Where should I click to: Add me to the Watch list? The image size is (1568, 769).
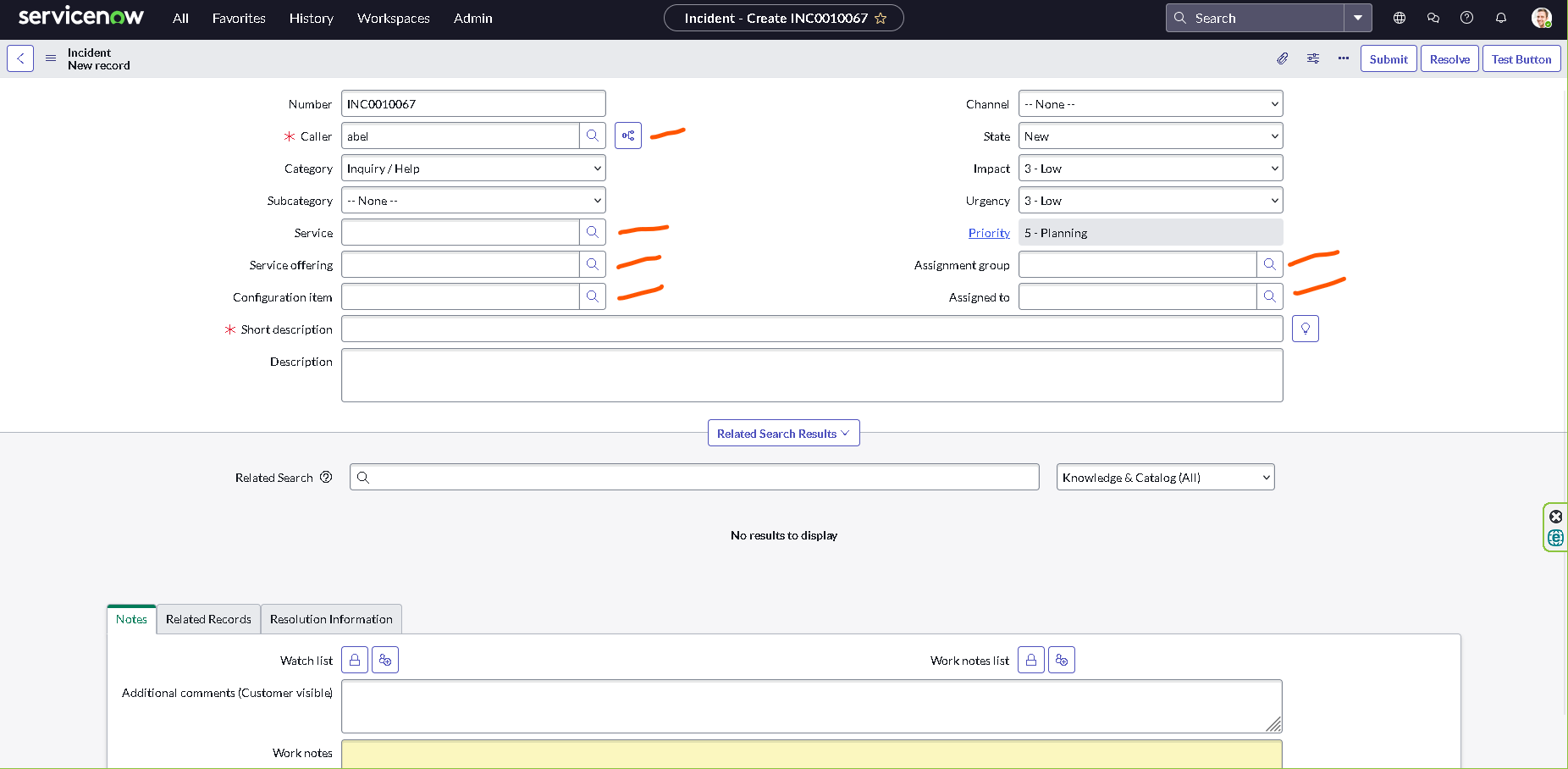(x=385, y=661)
---
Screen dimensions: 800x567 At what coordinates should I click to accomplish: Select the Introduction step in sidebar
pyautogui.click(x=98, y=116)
--
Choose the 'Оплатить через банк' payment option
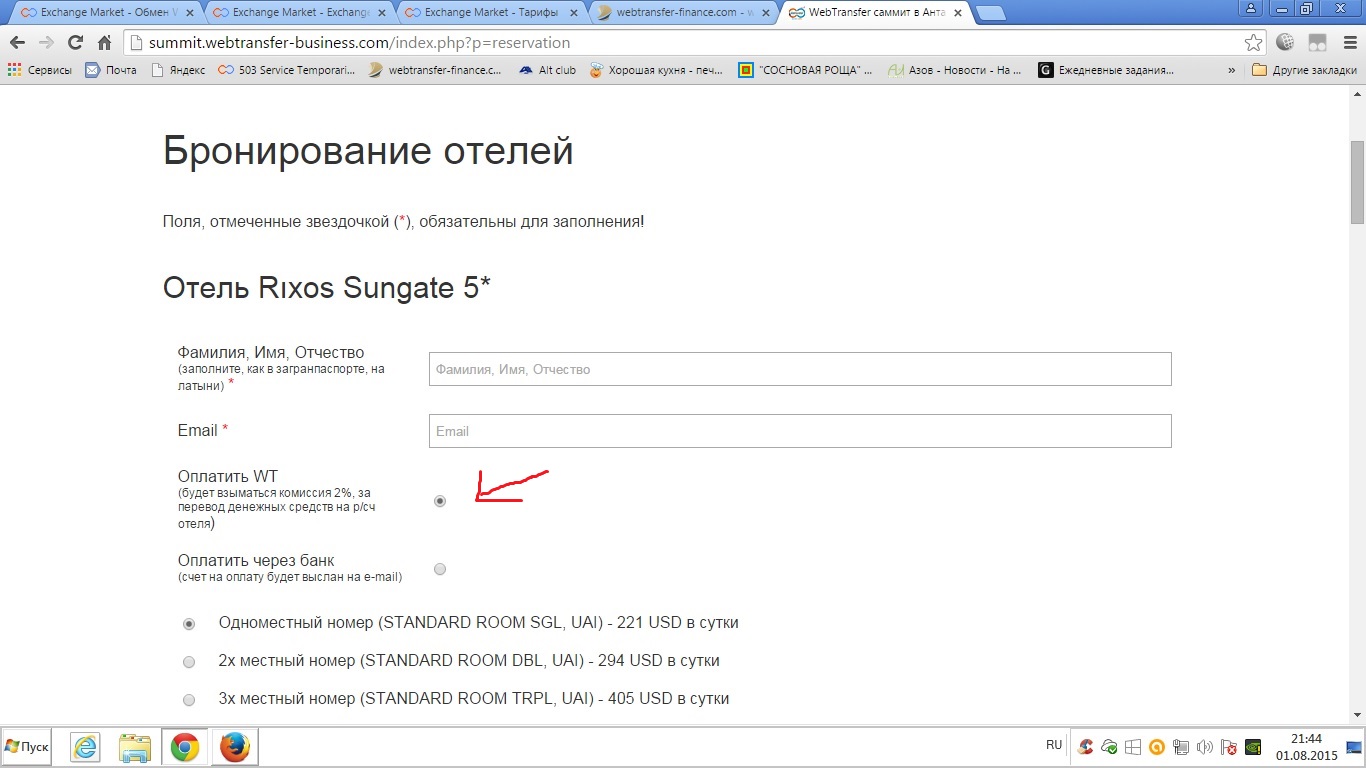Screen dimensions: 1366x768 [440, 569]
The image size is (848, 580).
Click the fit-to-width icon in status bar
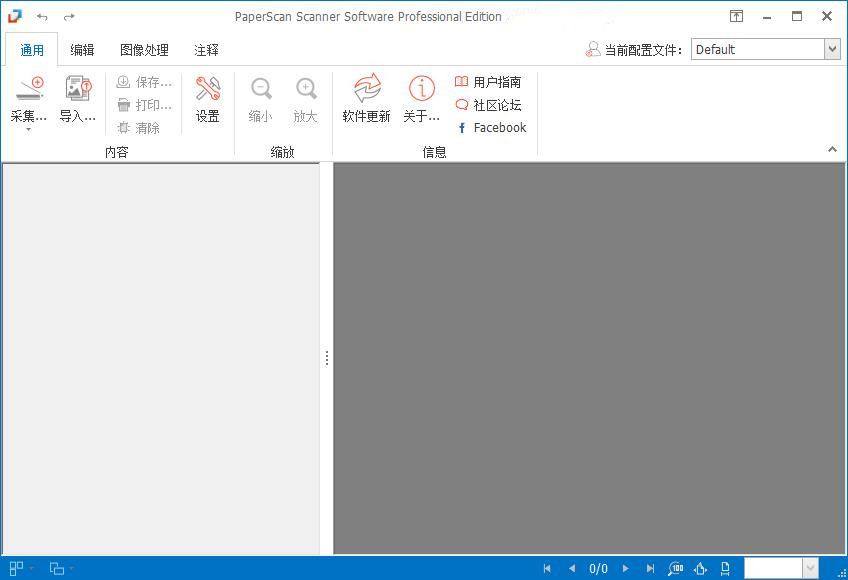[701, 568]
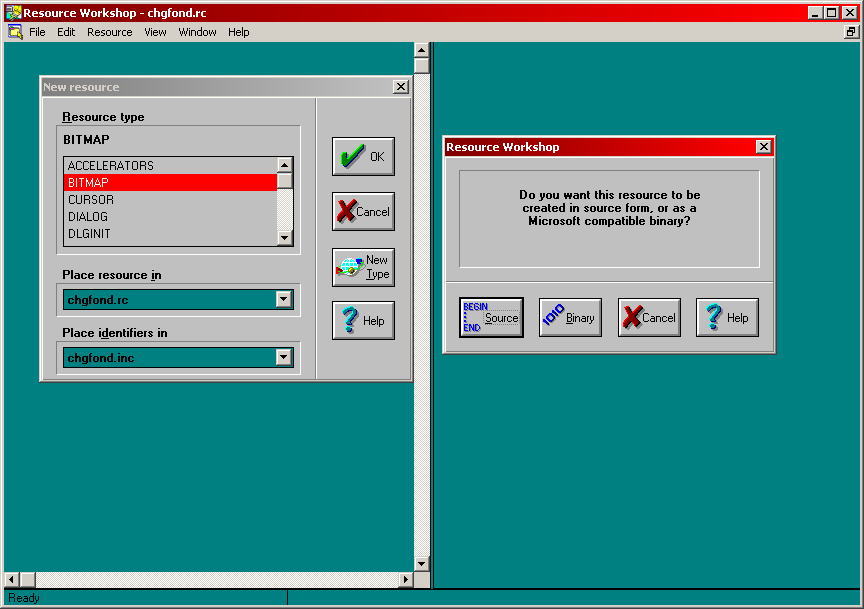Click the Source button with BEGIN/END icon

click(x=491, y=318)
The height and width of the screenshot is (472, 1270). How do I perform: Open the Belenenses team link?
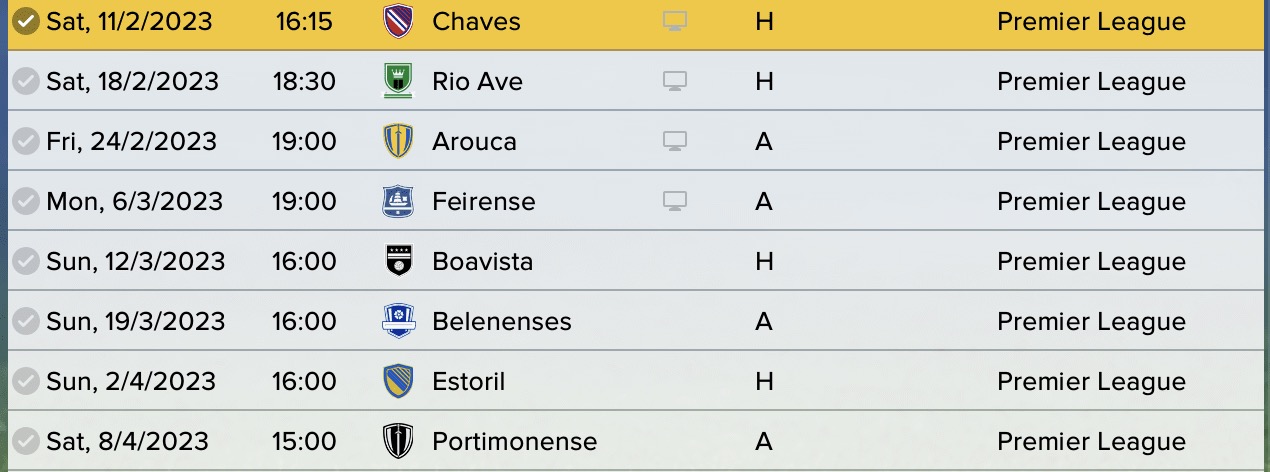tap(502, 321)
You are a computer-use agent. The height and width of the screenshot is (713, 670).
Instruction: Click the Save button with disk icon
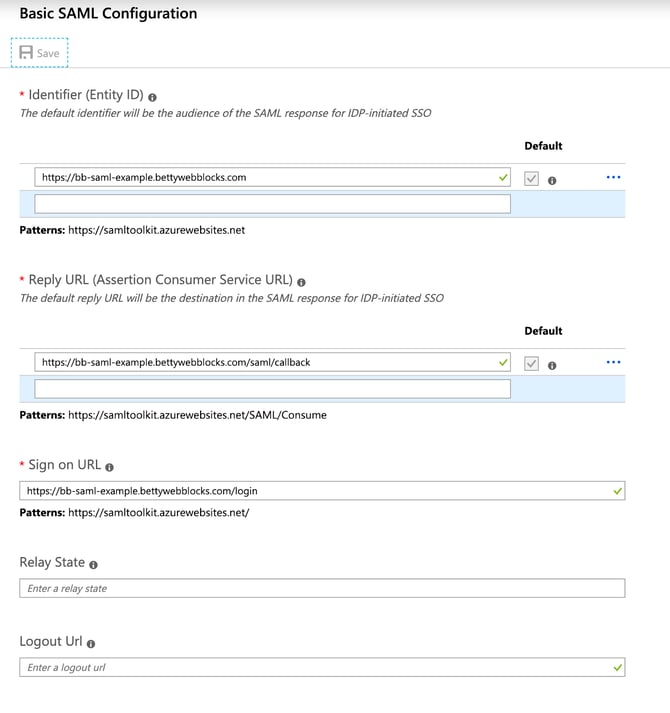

* To do
For this exercise, return exactly the lines above from the line with "The height and width of the screenshot is (472, 1270)." through the line with "Instruction: Click the", both included. Do not copy the pictures.

* Completed task
The height and width of the screenshot is (472, 1270). How do I perform: Open the Belenenses team link?
tap(502, 321)
You are a computer-use agent. The height and width of the screenshot is (713, 670).
Instruction: Click the Save button with disk icon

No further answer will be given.